## BEGIN

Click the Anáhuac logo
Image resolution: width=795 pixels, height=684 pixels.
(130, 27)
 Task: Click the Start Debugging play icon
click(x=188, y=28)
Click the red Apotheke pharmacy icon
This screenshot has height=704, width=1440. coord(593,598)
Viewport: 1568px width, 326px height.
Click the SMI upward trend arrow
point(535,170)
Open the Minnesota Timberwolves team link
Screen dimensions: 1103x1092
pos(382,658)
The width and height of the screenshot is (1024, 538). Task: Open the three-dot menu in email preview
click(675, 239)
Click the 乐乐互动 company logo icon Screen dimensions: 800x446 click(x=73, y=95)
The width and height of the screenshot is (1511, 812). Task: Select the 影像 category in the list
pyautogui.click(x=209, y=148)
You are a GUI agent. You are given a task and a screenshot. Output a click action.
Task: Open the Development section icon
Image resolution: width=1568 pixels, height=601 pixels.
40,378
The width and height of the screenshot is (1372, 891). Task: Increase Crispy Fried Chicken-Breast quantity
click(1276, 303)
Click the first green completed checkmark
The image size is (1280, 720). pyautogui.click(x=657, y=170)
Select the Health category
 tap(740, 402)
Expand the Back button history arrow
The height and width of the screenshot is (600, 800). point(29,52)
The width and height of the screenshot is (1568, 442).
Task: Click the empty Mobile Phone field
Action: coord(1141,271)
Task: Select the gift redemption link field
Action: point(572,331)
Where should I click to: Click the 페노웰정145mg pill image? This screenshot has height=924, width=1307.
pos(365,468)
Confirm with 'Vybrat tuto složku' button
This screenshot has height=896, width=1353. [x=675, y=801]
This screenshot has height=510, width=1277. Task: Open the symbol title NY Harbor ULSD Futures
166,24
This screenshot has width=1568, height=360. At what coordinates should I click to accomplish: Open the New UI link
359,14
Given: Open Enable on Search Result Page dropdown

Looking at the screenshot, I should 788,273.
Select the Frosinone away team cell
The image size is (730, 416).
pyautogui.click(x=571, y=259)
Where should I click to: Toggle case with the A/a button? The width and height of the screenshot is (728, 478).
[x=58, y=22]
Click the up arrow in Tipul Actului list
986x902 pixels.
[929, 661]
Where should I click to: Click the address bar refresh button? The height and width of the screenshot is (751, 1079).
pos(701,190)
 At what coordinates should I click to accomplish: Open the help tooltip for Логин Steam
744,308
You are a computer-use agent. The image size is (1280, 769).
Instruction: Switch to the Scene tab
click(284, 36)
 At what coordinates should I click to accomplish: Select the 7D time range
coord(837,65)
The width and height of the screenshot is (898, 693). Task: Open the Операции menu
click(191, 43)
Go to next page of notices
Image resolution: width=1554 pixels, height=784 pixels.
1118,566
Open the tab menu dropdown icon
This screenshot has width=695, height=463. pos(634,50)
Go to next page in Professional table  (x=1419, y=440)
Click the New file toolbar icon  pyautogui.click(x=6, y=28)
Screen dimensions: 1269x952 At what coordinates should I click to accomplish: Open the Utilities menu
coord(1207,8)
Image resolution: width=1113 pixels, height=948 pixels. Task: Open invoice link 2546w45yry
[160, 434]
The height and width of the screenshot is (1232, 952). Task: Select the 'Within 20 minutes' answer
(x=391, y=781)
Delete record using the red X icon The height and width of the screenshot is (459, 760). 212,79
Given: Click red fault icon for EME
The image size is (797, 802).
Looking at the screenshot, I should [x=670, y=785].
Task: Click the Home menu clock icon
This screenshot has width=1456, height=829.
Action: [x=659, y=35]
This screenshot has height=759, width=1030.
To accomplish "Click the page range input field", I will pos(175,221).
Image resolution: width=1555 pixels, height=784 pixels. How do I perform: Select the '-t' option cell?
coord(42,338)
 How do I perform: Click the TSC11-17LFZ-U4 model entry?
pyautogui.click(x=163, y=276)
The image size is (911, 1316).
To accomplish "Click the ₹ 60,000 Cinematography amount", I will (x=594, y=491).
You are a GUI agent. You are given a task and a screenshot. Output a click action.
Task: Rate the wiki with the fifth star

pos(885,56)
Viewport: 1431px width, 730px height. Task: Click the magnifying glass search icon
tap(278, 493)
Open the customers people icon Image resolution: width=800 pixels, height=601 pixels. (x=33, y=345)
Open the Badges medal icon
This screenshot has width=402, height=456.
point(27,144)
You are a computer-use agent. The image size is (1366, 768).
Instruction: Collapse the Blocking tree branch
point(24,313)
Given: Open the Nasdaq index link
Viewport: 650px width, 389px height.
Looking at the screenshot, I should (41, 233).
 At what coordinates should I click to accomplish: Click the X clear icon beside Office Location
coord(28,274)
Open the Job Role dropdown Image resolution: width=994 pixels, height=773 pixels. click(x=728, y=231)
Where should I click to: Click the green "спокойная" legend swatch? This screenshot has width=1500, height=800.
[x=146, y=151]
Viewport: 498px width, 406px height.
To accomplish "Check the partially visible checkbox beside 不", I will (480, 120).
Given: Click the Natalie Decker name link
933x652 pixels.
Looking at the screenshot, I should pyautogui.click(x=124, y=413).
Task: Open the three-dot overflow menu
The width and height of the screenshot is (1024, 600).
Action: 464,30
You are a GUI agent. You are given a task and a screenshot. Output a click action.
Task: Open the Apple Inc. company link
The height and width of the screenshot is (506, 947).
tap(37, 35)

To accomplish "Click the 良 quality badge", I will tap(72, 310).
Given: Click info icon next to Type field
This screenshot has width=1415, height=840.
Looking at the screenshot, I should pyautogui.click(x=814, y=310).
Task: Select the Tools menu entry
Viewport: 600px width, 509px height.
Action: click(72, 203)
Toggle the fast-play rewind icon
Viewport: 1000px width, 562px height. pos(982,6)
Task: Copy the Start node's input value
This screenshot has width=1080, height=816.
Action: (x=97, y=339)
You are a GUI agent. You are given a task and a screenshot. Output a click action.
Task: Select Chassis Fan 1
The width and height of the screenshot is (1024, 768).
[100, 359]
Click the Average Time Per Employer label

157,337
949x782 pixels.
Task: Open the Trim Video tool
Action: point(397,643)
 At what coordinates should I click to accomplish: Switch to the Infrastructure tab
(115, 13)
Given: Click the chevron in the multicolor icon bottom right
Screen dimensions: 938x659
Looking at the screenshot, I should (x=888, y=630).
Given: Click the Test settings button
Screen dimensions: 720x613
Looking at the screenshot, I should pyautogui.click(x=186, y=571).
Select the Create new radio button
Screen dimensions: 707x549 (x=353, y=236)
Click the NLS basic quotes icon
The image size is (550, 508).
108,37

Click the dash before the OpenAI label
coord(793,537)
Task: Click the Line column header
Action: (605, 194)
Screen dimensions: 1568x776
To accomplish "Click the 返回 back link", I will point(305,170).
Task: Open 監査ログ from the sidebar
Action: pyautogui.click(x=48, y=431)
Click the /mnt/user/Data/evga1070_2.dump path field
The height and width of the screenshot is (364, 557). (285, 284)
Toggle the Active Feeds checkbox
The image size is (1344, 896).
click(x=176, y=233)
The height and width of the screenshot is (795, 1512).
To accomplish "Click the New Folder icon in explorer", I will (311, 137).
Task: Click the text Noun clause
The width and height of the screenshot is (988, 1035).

## END

> **Aim of the exercise**:
Reproduce all of the rows above, replacing "Health" with "Finance" and leaving everything else unchanged.

> **Task solution**:
Click the Anáhuac logo
Image resolution: width=795 pixels, height=684 pixels.
(130, 27)
 Task: Click the Start Debugging play icon
click(x=188, y=28)
Click the red Apotheke pharmacy icon
This screenshot has height=704, width=1440. coord(593,598)
Viewport: 1568px width, 326px height.
Click the SMI upward trend arrow
point(535,170)
Open the Minnesota Timberwolves team link
Screen dimensions: 1103x1092
pos(382,658)
The width and height of the screenshot is (1024, 538). Task: Open the three-dot menu in email preview
click(675, 239)
Click the 乐乐互动 company logo icon Screen dimensions: 800x446 click(x=73, y=95)
The width and height of the screenshot is (1511, 812). Task: Select the 影像 category in the list
pyautogui.click(x=209, y=148)
You are a GUI agent. You are given a task and a screenshot. Output a click action.
Task: Open the Development section icon
Image resolution: width=1568 pixels, height=601 pixels.
40,378
The width and height of the screenshot is (1372, 891). Task: Increase Crispy Fried Chicken-Breast quantity
click(1276, 303)
Click the first green completed checkmark
The image size is (1280, 720). pyautogui.click(x=657, y=170)
Select the Finance category
 tap(740, 402)
Expand the Back button history arrow
The height and width of the screenshot is (600, 800). point(29,52)
The width and height of the screenshot is (1568, 442).
Task: Click the empty Mobile Phone field
Action: coord(1141,271)
Task: Select the gift redemption link field
Action: point(572,331)
Where should I click to: Click the 페노웰정145mg pill image? This screenshot has height=924, width=1307.
pos(365,468)
Confirm with 'Vybrat tuto složku' button
This screenshot has height=896, width=1353. [x=675, y=801]
This screenshot has height=510, width=1277. Task: Open the symbol title NY Harbor ULSD Futures
166,24
This screenshot has width=1568, height=360. At what coordinates should I click to accomplish: Open the New UI link
359,14
Given: Open Enable on Search Result Page dropdown

Looking at the screenshot, I should 788,273.
Select the Frosinone away team cell
The image size is (730, 416).
pyautogui.click(x=571, y=259)
Where should I click to: Toggle case with the A/a button? The width and height of the screenshot is (728, 478).
[x=58, y=22]
Click the up arrow in Tipul Actului list
986x902 pixels.
[929, 661]
Where should I click to: Click the address bar refresh button? The height and width of the screenshot is (751, 1079).
pos(701,190)
 At what coordinates should I click to accomplish: Open the help tooltip for Логин Steam
744,308
You are a computer-use agent. The image size is (1280, 769).
Instruction: Switch to the Scene tab
click(284, 36)
 At what coordinates should I click to accomplish: Select the 7D time range
coord(837,65)
The width and height of the screenshot is (898, 693). Task: Open the Операции menu
click(191, 43)
Go to next page of notices
Image resolution: width=1554 pixels, height=784 pixels.
1118,566
Open the tab menu dropdown icon
This screenshot has width=695, height=463. pos(634,50)
Go to next page in Professional table  (x=1419, y=440)
Click the New file toolbar icon  pyautogui.click(x=6, y=28)
Screen dimensions: 1269x952 At what coordinates should I click to accomplish: Open the Utilities menu
coord(1207,8)
Image resolution: width=1113 pixels, height=948 pixels. Task: Open invoice link 2546w45yry
[160, 434]
The height and width of the screenshot is (1232, 952). Task: Select the 'Within 20 minutes' answer
(x=391, y=781)
Delete record using the red X icon The height and width of the screenshot is (459, 760). 212,79
Given: Click red fault icon for EME
The image size is (797, 802).
Looking at the screenshot, I should [x=670, y=785].
Task: Click the Home menu clock icon
This screenshot has width=1456, height=829.
Action: [x=659, y=35]
This screenshot has height=759, width=1030.
To accomplish "Click the page range input field", I will pos(175,221).
Image resolution: width=1555 pixels, height=784 pixels. How do I perform: Select the '-t' option cell?
coord(42,338)
 How do I perform: Click the TSC11-17LFZ-U4 model entry?
pyautogui.click(x=163, y=276)
The image size is (911, 1316).
To accomplish "Click the ₹ 60,000 Cinematography amount", I will (x=594, y=491).
You are a GUI agent. You are given a task and a screenshot. Output a click action.
Task: Rate the wiki with the fifth star

pos(885,56)
Viewport: 1431px width, 730px height. Task: Click the magnifying glass search icon
tap(278, 493)
Open the customers people icon Image resolution: width=800 pixels, height=601 pixels. (x=33, y=345)
Open the Badges medal icon
This screenshot has width=402, height=456.
point(27,144)
You are a computer-use agent. The image size is (1366, 768).
Instruction: Collapse the Blocking tree branch
point(24,313)
Given: Open the Nasdaq index link
Viewport: 650px width, 389px height.
Looking at the screenshot, I should (41, 233).
 At what coordinates should I click to accomplish: Click the X clear icon beside Office Location
coord(28,274)
Open the Job Role dropdown Image resolution: width=994 pixels, height=773 pixels. click(x=728, y=231)
Where should I click to: Click the green "спокойная" legend swatch? This screenshot has width=1500, height=800.
[x=146, y=151]
Viewport: 498px width, 406px height.
To accomplish "Check the partially visible checkbox beside 不", I will (480, 120).
Given: Click the Natalie Decker name link
933x652 pixels.
Looking at the screenshot, I should pyautogui.click(x=124, y=413).
Task: Open the three-dot overflow menu
The width and height of the screenshot is (1024, 600).
Action: 464,30
You are a GUI agent. You are given a task and a screenshot. Output a click action.
Task: Open the Apple Inc. company link
The height and width of the screenshot is (506, 947).
tap(37, 35)

To accomplish "Click the 良 quality badge", I will tap(72, 310).
Given: Click info icon next to Type field
This screenshot has width=1415, height=840.
Looking at the screenshot, I should pyautogui.click(x=814, y=310).
Task: Select the Tools menu entry
Viewport: 600px width, 509px height.
Action: click(72, 203)
Toggle the fast-play rewind icon
Viewport: 1000px width, 562px height. pos(982,6)
Task: Copy the Start node's input value
This screenshot has width=1080, height=816.
Action: (x=97, y=339)
You are a GUI agent. You are given a task and a screenshot. Output a click action.
Task: Select Chassis Fan 1
The width and height of the screenshot is (1024, 768).
[100, 359]
Click the Average Time Per Employer label

157,337
949x782 pixels.
Task: Open the Trim Video tool
Action: point(397,643)
 At what coordinates should I click to accomplish: Switch to the Infrastructure tab
(115, 13)
Given: Click the chevron in the multicolor icon bottom right
Screen dimensions: 938x659
Looking at the screenshot, I should (x=888, y=630).
Given: Click the Test settings button
Screen dimensions: 720x613
Looking at the screenshot, I should pyautogui.click(x=186, y=571).
Select the Create new radio button
Screen dimensions: 707x549 (x=353, y=236)
Click the NLS basic quotes icon
The image size is (550, 508).
108,37

Click the dash before the OpenAI label
coord(793,537)
Task: Click the Line column header
Action: (605, 194)
Screen dimensions: 1568x776
To accomplish "Click the 返回 back link", I will point(305,170).
Task: Open 監査ログ from the sidebar
Action: pyautogui.click(x=48, y=431)
Click the /mnt/user/Data/evga1070_2.dump path field
The height and width of the screenshot is (364, 557). (285, 284)
Toggle the Active Feeds checkbox
The image size is (1344, 896).
click(x=176, y=233)
The height and width of the screenshot is (795, 1512).
To accomplish "Click the New Folder icon in explorer", I will (311, 137).
Task: Click the text Noun clause
The width and height of the screenshot is (988, 1035).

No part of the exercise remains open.